The buses from the conference venue meandered slowly through
Soweto, where on a wet Saturday, people scurried from the football
matches and shopping back to their sometimes dry "matchbox"
houses and shacks. Finally, arriving an hour late at the Hector
Peterson Memorial, the buses unloaded.

Hector was the first youth killed by the army and police in the
Soweto uprising of June 1976, and was followed by an estimated
1000 others. If you've ever seen a photo of South Africa in revolt, it's
likely to have been Peter Magubane's award-winning Time
magazine snap of Hector's limp body, bleeding heavily, carried in
the arms of an unknown youth, with older sister Tiny Peterson
running alongside, as distraught as a little girl can ever be.

Tiny (now Sithole) is today the curator of this shabby, outdoors
grave-type memorial at the Y intersection of two busy, congested
two-lane roads, with several beached shipping containers nearby
selling struggle mementos and exhibiting Magubane's photos, just
a couple of blocks along the road from the traditional Orlando West
homes of the Mandelas, Archbishop Tuto and other struggle

The madres got off the bus with the other activists, and as the rain
began to fall again, they huddled in a crowd with their interpreter to
hear Tiny describe the events of June 16 1976. Tiny finished
abruptly; she has done this thousands of times for tourists but I
sensed that she knew that people here were different. "That's all,"
she said, as the rain picked up.
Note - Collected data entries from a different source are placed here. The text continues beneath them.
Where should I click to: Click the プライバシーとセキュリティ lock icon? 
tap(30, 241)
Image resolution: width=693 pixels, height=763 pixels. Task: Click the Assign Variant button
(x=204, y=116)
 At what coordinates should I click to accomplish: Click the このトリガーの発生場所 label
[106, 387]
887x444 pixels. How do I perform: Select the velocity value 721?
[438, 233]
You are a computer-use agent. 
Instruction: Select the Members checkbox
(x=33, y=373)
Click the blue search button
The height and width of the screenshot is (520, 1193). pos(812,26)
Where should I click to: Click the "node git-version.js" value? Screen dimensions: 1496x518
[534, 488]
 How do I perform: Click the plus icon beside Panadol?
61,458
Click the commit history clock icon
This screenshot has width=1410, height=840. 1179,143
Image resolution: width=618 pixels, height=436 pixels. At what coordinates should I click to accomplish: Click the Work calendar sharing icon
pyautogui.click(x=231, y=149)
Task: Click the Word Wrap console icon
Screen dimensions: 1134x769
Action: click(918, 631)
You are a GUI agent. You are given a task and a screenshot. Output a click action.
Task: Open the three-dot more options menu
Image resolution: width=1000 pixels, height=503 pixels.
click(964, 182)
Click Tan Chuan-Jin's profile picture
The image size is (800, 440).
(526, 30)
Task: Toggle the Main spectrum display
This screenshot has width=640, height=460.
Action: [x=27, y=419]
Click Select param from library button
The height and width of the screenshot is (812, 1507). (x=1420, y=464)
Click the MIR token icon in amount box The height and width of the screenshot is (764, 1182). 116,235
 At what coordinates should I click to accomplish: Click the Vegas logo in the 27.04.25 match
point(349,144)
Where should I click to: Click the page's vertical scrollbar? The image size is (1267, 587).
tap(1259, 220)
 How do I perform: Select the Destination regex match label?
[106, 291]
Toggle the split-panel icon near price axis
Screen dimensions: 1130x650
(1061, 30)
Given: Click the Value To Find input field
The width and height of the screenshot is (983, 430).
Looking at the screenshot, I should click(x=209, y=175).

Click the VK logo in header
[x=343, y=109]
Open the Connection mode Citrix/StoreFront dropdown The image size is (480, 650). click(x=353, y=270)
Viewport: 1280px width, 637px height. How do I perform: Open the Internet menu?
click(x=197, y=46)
But the madres began a brief
conversation through an interpreter. It ended with a stirring
embrace, the presentation of their memorial cloth, and this
unforgettable remark:

"What has the government done to compensate this loss you and
your family have suffered?"

"The old government, it did nothing. The new government -- it has
done nothing." (This last, with pronounced, firm, bitterness.)

(A few days later, it was announced, coincidentally, that the
families of documented victims of murder/torture between 1960 and
1994 will receive an average of R3 000 (US$480) each in
compensation from the Truth and Reconciliation Commission. This
has been widely derided as tokenism within the progressive
movement; "budget constraints" and sound macroeconomic
management -- as promoted by local capital, bureaucratic
compradors, and also forcefully by the IMF and World Bank --
prevent the allocation of more resources.)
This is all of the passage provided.